Cynthia Reilly, director of Pew's Prescription Drug Abuse Project, wrote in the report that current monitoring programs in nearly every state are not as effective as they could be because they are too time-consuming for doctors.
“PDMPs are a great information source, but now we need to get that information into the hands of the people who need it,” Reilly said.
The nationwide opioid addiction epidemic has sparked many policy and political discussions about how to stop it. The White House asked for $1.1 billion to fight opioid overuse in its fiscal 2017 budget request, and much of that money would be directed to state programs.
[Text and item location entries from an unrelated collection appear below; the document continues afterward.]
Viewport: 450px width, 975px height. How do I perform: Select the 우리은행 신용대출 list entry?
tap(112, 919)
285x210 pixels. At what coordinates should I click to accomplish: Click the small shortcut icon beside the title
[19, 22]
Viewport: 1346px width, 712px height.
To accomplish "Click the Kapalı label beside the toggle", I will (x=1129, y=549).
Reilly said that state adoption of monitoring programs has increased significantly in the past five years, as mounting evidence has proven their effectiveness. Now states need to focus on improving their programs.
“We're definitely seeing a lot of change in this space right now,” she said.
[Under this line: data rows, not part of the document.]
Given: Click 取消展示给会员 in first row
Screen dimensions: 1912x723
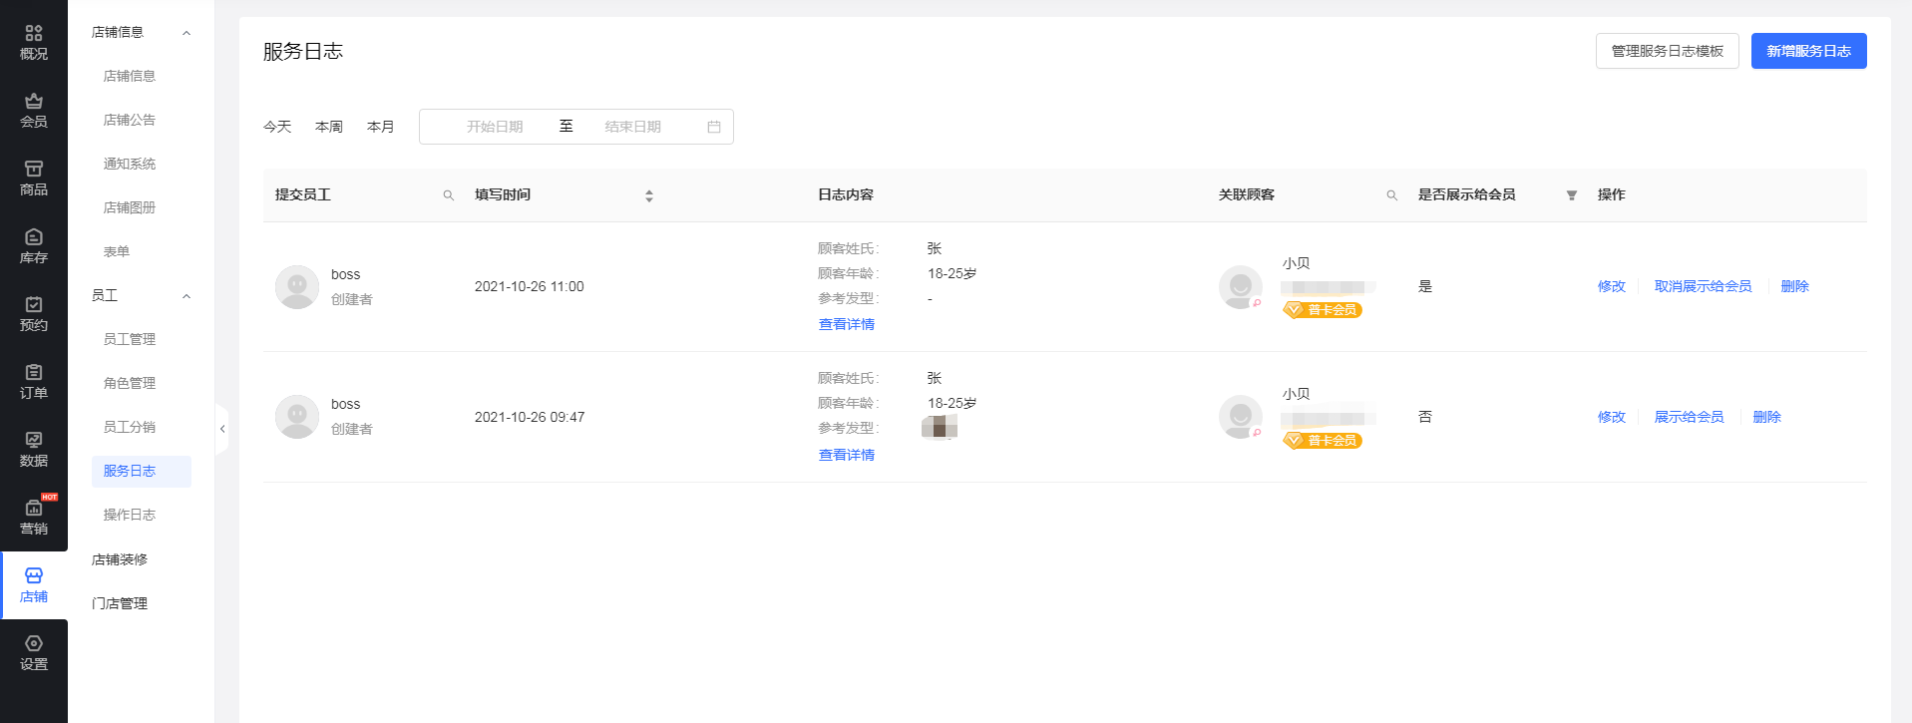Looking at the screenshot, I should [1702, 286].
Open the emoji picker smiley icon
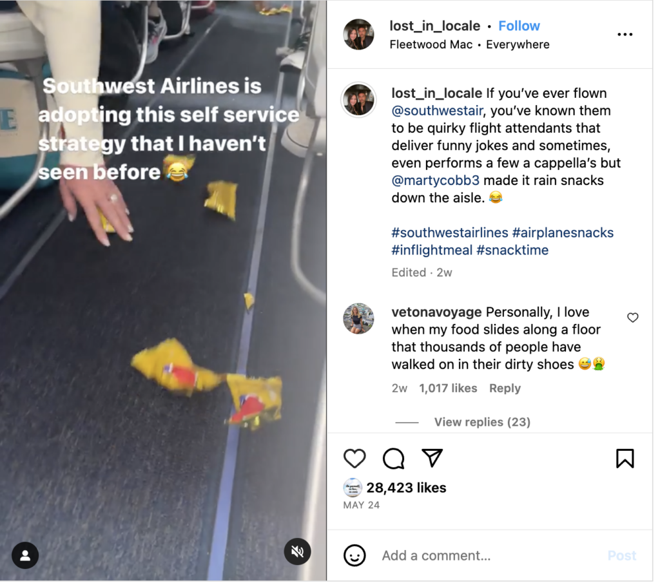This screenshot has width=660, height=583. point(354,555)
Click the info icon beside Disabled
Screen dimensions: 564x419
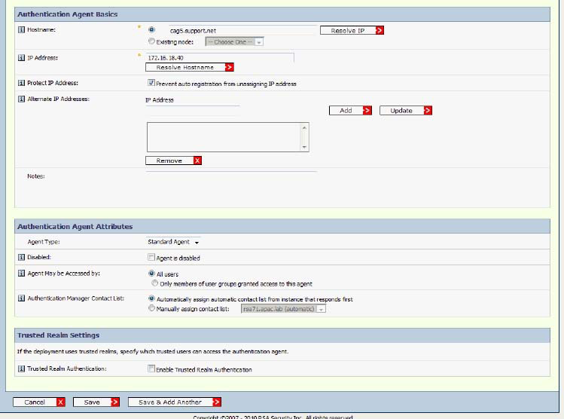point(20,258)
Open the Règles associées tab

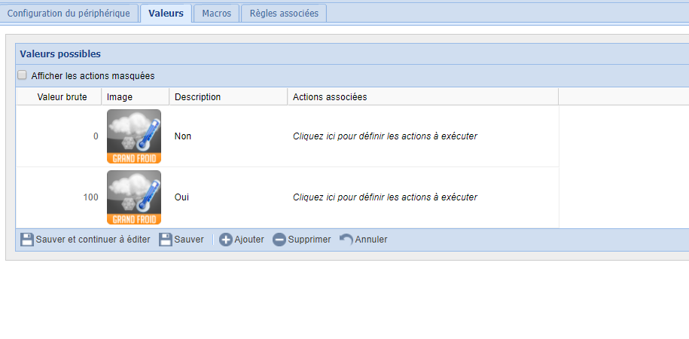pos(284,13)
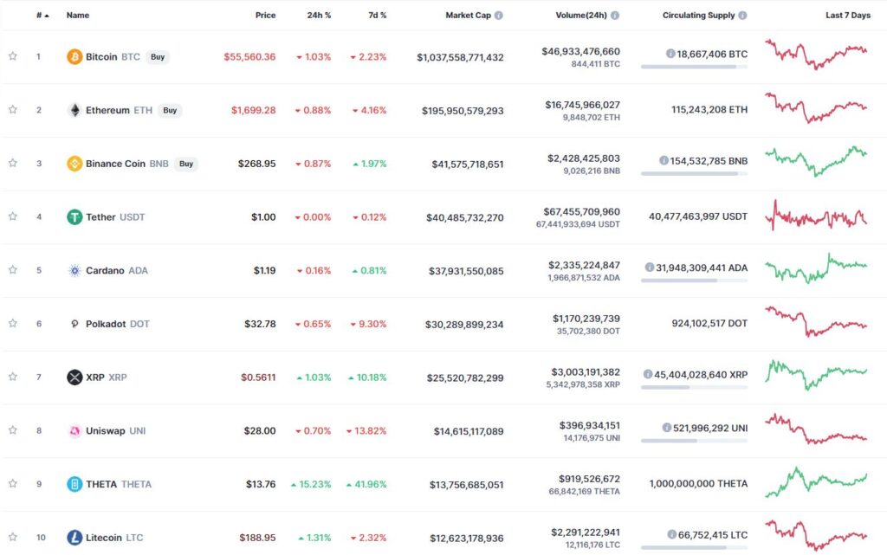Image resolution: width=887 pixels, height=555 pixels.
Task: Click the Ethereum diamond logo icon
Action: (x=74, y=110)
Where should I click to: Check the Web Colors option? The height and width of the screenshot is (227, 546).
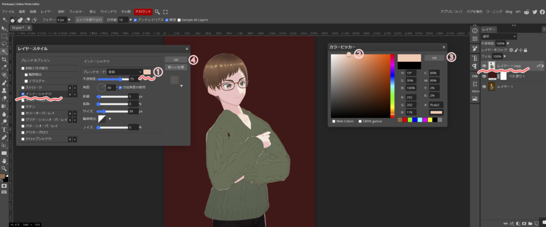pos(334,121)
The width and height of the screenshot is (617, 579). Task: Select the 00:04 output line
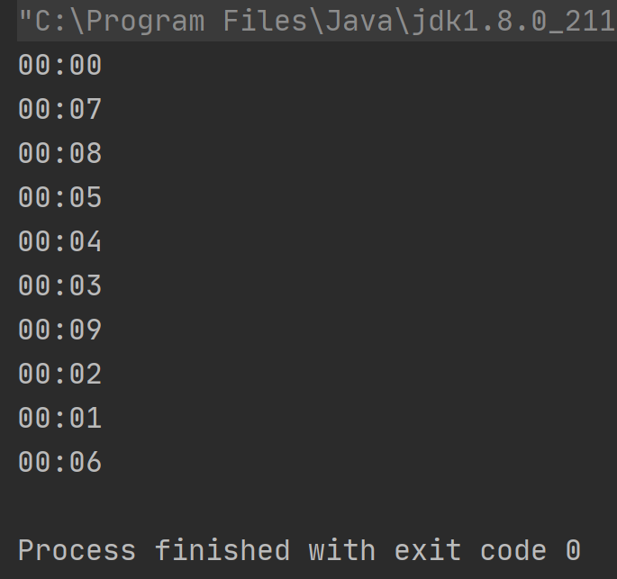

Allowing nurses or office staff to work with the PDMP report could allow doctors to spend more time with the patient, while still providing access the information. Integrating the programs with EHRs would allow prescribers to see the patient's prescription history at the point of care, which is “an ideal scenario,” Reilly said.
The Office of the National Coordinator for Health Information Technology established pilot programs to integrate the systems into several healthcare settings in 2011. An analysis of the pilots showed that the integration improved real-time data reporting and increased the number of doctors using PDMP information.
Reilly acknowledged that EHR implementation has been difficult for some providers, but that wider and better use of the technology would make the programs more comprehensive.
She also suggested that unsolicited drug-abuse reports be sent to prescribers and pharmacies to alert them of patients with potentially dangerous behavior.
The Centers for Disease Control and Prevention has been developing voluntary guidelines for primary-care providers who prescribe opioid pain medications. It has received some negative feedback for not including enough input from doctors, and advocates have said they are concerned the CDC guidelines could limit access to medications for chronic-pain sufferers who need them.
The guidelines recommend that providers check the PDMPs when first prescribing opioids, and then again periodically if continuing that treatment. The documentation noted that there is limited evidence on the effectiveness of prescription drug-monitoring programs in reducing the number of fatal overdoses, but the data they collect link to such deaths.